Growing Gems

What You Need:

  • Alum (you can often find this in the spice aisle of the grocery store)
  • Clean beaker or jar
  • Saucer or shallow dish (a petri dish works, too)
  • Pencil
  • Fishing line

What You Do:

1. In one beaker, slowly add alum to 1/4 cup of very hot tap water, stirring to dissolve. Keep adding the alum until no more will dissolve: this is a saturated solution. Pour a little bit of this solution into a shallow dish or saucer and let it sit undisturbed overnight. Make sure you only pour the clear solution, not any of the undissolved material. (You can pour it through a coffee filter if necessary.)

2. The next day you should see small crystals growing in the dish. When they look to be a good size, carefully pour off the solution.

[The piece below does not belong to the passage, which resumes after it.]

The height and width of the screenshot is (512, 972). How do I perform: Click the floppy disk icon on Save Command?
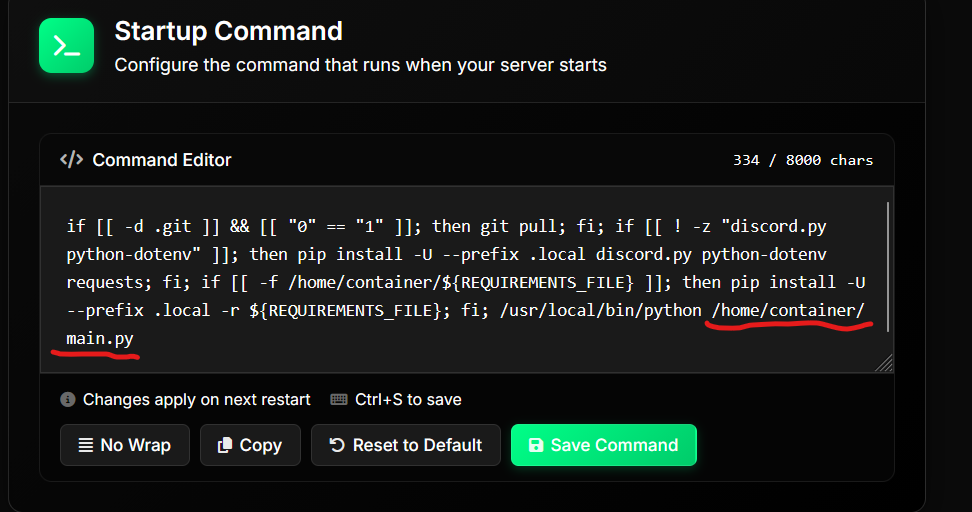coord(536,445)
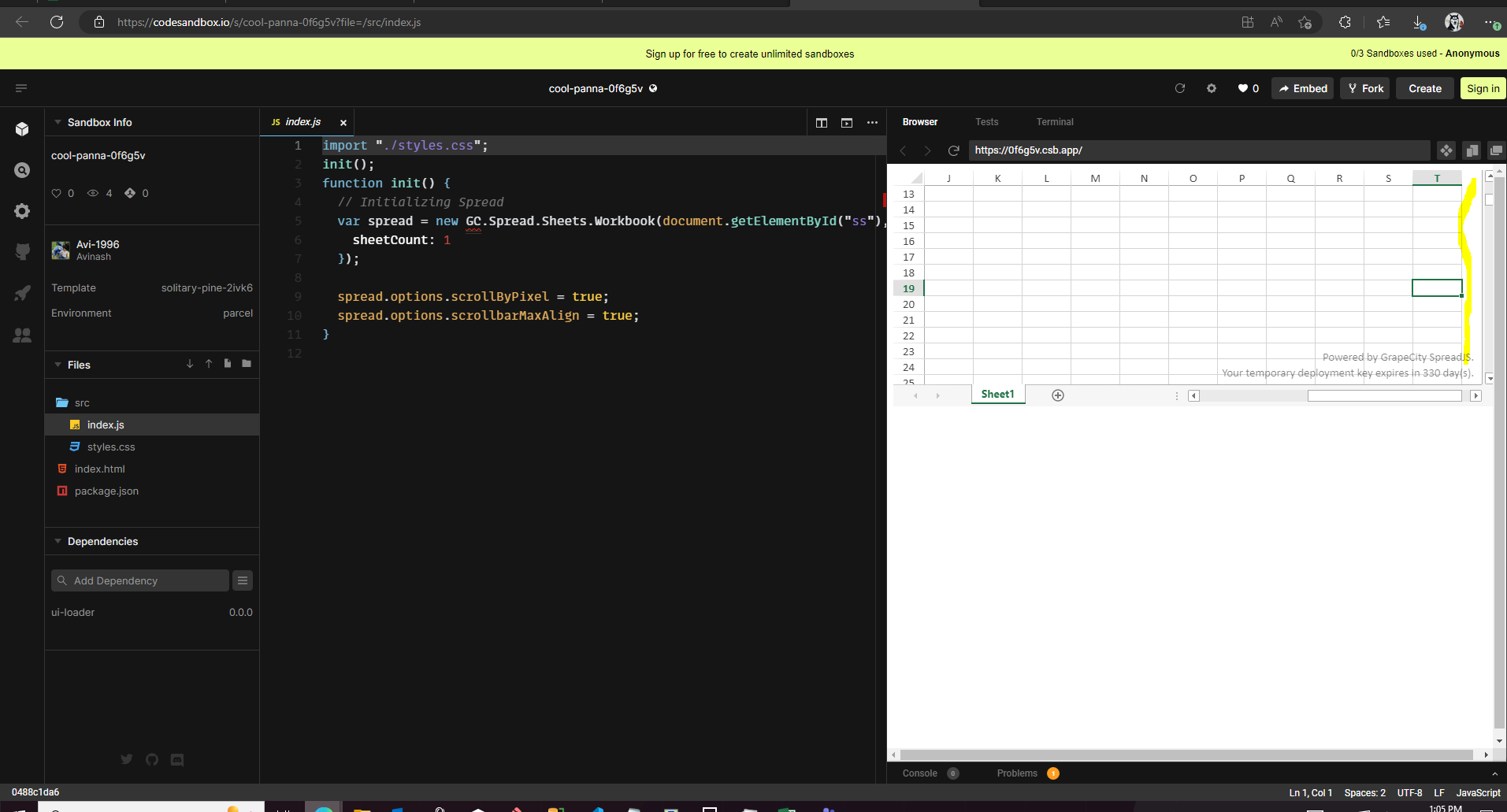This screenshot has width=1507, height=812.
Task: Click the Embed button
Action: click(x=1303, y=88)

3. Make another saturated alum solution with about 1/2 cup of hot water. Pour the solution into a clean beaker or jar; avoid pouring any undissolved material.

4. Remove the biggest and best-looking of the small crystals from the saucer to use as your seed crystal.

5. Get someone to help you tie the fishing line to the seed crystal. This can be tricky; a pair of tweezers will help! If you need to, you can score a groove in the crystal to hold the line in place.

6. Tie the other end of the fishing line to a pencil, then set the pencil across the top of the jar so the seed crystal is suspended in the alum solution without touching the sides or bottom of the jar. (You may need to adjust the length of the fishing line: just wrap it around the pencil until it is the right length.) Note: if your seed crystal starts to dissolve, that means your solution isn’t saturated enough. Remove the seed quickly and add more alum to the solution, filtering off any undissolved particles.

7. Cover the jar with a paper towel to keep out the dust and let your crystal grow until you are happy with its size. When you take it out of the solution, set it on some plastic wrap to dry.

8. Note: if you see other crystals growing in the jar, transfer the solution and seed crystal to another clean jar.

What Happened:

The small crystals that formed in the saucer grew because of nucleation. A few alum molecules found each other in the solution and joined together in a crystal pattern. Other alum molecules continued to join them until enough molecules gathered to become a visible crystalline solid. (Chemists call that a crystal “falling out of” the solution.) If you left these crystals in the solution they would continue to grow, but they wouldn’t get very big because they would all be competing for the remaining alum molecules in the solution. Instead, you took one crystal and used it as the only nucleation site in the solution. It was the primary site for the alum molecules to join together, so the crystal could grow quite large!

Going Further

There are many factors that affect crystal growth, so crystal projects are great for scientific experimentation and science fairs. For example, many crystals are formed because of evaporation. Temperature and humidity are two things that affect the rate of evaporation, so you could design an experiment to see how different temperatures and humidity levels affect the rate of crystal growth and the size of crystals. Another aspect to test is the rate at which your solution is cooled: if you make a solution with boiling water, will crystals grow better if it’s allowed to come to room temperature slowly or if it’s cooled in the refrigerator?

There are many substances that can be used to grow crystals. You could design an experiment to test which one grows larger crystals under the same conditions.

Try alum, Epsom salt, table salt, sugar, baking soda, or non-household chemicals like copper sulfate (blue crystals) and potassium ferricyanide (red crystals) – adult supervision is required for the last two.